* [TASK PROMPT] Reproduce exactly the lines of the material beneath, from the line that contains "火灾自动报警系统 (445, 1640)" to the line that contains "Rücksendeleitfaden (57, 2437)", both included, and no other lines.

[DATASET EXTRACT — start]

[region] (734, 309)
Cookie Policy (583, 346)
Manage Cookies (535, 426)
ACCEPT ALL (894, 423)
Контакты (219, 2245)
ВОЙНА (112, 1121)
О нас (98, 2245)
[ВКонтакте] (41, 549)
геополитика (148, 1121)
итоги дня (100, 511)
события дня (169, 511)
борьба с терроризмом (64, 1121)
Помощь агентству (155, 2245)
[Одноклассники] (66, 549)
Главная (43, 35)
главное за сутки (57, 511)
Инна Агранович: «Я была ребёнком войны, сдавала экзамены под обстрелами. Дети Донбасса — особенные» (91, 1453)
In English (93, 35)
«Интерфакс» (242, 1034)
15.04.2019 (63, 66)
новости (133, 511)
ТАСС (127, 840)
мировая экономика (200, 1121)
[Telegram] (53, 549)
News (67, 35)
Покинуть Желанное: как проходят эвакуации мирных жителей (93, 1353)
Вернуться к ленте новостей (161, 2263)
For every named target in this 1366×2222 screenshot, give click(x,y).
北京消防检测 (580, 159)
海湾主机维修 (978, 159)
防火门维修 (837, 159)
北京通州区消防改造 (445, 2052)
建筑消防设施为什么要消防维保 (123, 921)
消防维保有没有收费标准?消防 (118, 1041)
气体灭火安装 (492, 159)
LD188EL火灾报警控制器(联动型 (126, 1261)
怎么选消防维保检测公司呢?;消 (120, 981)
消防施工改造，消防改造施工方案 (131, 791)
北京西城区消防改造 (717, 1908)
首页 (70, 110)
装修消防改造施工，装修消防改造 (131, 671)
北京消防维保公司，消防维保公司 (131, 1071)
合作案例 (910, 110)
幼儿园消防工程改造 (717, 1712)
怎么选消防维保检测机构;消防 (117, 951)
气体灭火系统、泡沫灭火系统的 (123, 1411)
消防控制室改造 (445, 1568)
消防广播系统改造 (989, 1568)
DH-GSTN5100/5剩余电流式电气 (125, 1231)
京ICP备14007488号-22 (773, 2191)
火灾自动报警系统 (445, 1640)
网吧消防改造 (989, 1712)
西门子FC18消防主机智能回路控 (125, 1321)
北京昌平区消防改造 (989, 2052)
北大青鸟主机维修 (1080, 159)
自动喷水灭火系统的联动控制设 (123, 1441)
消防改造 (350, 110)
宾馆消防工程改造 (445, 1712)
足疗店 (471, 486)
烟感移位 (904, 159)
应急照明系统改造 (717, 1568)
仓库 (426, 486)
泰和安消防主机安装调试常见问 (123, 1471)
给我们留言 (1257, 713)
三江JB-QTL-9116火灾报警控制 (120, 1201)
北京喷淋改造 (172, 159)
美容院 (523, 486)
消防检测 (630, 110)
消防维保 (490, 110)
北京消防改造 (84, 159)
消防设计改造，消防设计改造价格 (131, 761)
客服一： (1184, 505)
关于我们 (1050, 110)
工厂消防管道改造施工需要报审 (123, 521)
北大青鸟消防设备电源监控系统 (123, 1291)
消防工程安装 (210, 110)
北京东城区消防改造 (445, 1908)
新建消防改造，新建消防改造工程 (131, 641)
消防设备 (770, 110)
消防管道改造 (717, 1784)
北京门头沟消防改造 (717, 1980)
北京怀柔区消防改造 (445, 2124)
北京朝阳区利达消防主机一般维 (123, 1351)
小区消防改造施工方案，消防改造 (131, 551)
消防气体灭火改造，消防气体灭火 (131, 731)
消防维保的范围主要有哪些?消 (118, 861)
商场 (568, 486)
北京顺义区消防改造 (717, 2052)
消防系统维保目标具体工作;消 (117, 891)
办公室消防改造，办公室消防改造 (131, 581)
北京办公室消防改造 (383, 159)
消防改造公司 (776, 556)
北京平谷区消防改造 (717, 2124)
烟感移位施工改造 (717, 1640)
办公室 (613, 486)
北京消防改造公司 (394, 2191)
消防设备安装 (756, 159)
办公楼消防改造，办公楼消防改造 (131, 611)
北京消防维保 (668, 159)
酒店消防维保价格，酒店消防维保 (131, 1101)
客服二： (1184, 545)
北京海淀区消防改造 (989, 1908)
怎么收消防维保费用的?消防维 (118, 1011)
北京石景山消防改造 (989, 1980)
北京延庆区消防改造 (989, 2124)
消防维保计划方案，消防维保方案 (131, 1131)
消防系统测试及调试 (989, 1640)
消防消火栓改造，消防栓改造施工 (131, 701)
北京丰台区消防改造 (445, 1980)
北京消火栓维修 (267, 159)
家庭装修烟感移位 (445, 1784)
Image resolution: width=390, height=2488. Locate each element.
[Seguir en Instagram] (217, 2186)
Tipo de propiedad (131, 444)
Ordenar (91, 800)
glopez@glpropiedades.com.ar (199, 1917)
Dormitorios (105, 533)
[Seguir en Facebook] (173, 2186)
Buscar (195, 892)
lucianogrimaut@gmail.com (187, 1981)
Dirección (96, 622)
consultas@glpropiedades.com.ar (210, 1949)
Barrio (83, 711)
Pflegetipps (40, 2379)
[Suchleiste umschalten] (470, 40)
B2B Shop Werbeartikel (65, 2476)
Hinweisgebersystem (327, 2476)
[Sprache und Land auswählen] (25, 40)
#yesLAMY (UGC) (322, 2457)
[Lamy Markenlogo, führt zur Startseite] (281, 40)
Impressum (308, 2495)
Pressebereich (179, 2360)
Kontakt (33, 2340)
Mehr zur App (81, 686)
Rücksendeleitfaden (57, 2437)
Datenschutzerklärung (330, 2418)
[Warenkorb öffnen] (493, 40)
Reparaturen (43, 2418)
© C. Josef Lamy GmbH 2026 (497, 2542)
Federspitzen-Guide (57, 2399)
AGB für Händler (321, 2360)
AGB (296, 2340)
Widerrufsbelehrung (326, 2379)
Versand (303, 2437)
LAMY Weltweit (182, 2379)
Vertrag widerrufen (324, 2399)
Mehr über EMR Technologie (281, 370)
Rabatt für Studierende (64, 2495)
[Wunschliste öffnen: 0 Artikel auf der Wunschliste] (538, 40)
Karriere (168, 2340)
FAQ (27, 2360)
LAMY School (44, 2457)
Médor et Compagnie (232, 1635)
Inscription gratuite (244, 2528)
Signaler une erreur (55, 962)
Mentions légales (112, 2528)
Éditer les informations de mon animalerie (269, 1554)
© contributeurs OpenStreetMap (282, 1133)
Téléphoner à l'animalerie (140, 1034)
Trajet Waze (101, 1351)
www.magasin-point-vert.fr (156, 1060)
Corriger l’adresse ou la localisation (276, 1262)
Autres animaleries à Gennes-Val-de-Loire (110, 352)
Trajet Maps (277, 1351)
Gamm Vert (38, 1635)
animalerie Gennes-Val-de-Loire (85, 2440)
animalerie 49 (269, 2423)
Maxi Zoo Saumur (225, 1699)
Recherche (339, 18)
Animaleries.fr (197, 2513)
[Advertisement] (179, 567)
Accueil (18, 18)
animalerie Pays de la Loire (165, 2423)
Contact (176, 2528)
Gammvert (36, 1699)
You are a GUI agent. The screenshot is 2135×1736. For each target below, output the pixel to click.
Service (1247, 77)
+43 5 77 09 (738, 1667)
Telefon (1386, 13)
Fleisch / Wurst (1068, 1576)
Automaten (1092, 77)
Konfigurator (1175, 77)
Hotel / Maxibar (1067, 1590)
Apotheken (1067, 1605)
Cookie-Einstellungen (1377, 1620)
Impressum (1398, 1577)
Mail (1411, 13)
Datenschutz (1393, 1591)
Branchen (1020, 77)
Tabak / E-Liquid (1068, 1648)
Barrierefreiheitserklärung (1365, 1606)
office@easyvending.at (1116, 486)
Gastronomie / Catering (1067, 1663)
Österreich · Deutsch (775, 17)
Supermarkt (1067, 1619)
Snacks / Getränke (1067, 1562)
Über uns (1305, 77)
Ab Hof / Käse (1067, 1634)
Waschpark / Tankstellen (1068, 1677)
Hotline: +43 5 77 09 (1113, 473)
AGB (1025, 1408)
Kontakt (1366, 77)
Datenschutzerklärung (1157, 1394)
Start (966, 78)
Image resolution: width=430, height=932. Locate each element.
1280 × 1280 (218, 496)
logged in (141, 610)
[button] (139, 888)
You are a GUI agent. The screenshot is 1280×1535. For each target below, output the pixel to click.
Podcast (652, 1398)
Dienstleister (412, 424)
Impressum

[DATASET EXTRACT — finish]

* [COMPLETED EXERCISE]
火灾自动报警系统 (445, 1640)
网吧消防改造 (989, 1712)
西门子FC18消防主机智能回路控 (125, 1321)
北京昌平区消防改造 (989, 2052)
北大青鸟主机维修 (1080, 159)
自动喷水灭火系统的联动控制设 (123, 1441)
消防改造 (350, 110)
宾馆消防工程改造 (445, 1712)
足疗店 (471, 486)
烟感移位 (904, 159)
应急照明系统改造 (717, 1568)
仓库 (426, 486)
泰和安消防主机安装调试常见问 (123, 1471)
给我们留言 (1257, 713)
三江JB-QTL-9116火灾报警控制 (120, 1201)
北京喷淋改造 (172, 159)
美容院 (523, 486)
消防检测 (630, 110)
消防维保 (490, 110)
北京消防改造 (84, 159)
消防设计改造，消防设计改造价格 (131, 761)
客服一： (1184, 505)
关于我们 (1050, 110)
工厂消防管道改造施工需要报审 (123, 521)
北大青鸟消防设备电源监控系统 (123, 1291)
消防工程安装 (210, 110)
北京东城区消防改造 (445, 1908)
新建消防改造，新建消防改造工程 (131, 641)
消防设备 (770, 110)
消防管道改造 (717, 1784)
北京门头沟消防改造 (717, 1980)
北京怀柔区消防改造 (445, 2124)
北京朝阳区利达消防主机一般维 (123, 1351)
小区消防改造施工方案，消防改造 (131, 551)
消防气体灭火改造，消防气体灭火 (131, 731)
消防维保的范围主要有哪些?消 (118, 861)
商场 (568, 486)
北京顺义区消防改造 (717, 2052)
消防系统维保目标具体工作;消 (117, 891)
办公室消防改造，办公室消防改造 (131, 581)
北京办公室消防改造 (383, 159)
消防改造公司 (776, 556)
北京平谷区消防改造 (717, 2124)
烟感移位施工改造 (717, 1640)
办公室 (613, 486)
北京消防改造公司 (394, 2191)
消防设备安装 (756, 159)
办公楼消防改造，办公楼消防改造 (131, 611)
北京消防维保 (668, 159)
酒店消防维保价格，酒店消防维保 (131, 1101)
客服二： (1184, 545)
北京海淀区消防改造 (989, 1908)
怎么收消防维保费用的?消防维 (118, 1011)
北京石景山消防改造 (989, 1980)
北京延庆区消防改造 (989, 2124)
消防维保计划方案，消防维保方案 (131, 1131)
消防系统测试及调试 (989, 1640)
消防消火栓改造，消防栓改造施工 (131, 701)
北京丰台区消防改造 (445, 1980)
北京消火栓维修 (267, 159)
家庭装修烟感移位 (445, 1784)
Image resolution: width=390, height=2488. Locate each element.
[Seguir en Instagram] (217, 2186)
Tipo de propiedad (131, 444)
Ordenar (91, 800)
glopez@glpropiedades.com.ar (199, 1917)
Dormitorios (105, 533)
[Seguir en Facebook] (173, 2186)
Buscar (195, 892)
lucianogrimaut@gmail.com (187, 1981)
Dirección (96, 622)
consultas@glpropiedades.com.ar (210, 1949)
Barrio (83, 711)
Pflegetipps (40, 2379)
[Suchleiste umschalten] (470, 40)
B2B Shop Werbeartikel (65, 2476)
Hinweisgebersystem (327, 2476)
[Sprache und Land auswählen] (25, 40)
#yesLAMY (UGC) (322, 2457)
[Lamy Markenlogo, führt zur Startseite] (281, 40)
Impressum (308, 2495)
Pressebereich (179, 2360)
Kontakt (33, 2340)
Mehr zur App (81, 686)
Rücksendeleitfaden (57, 2437)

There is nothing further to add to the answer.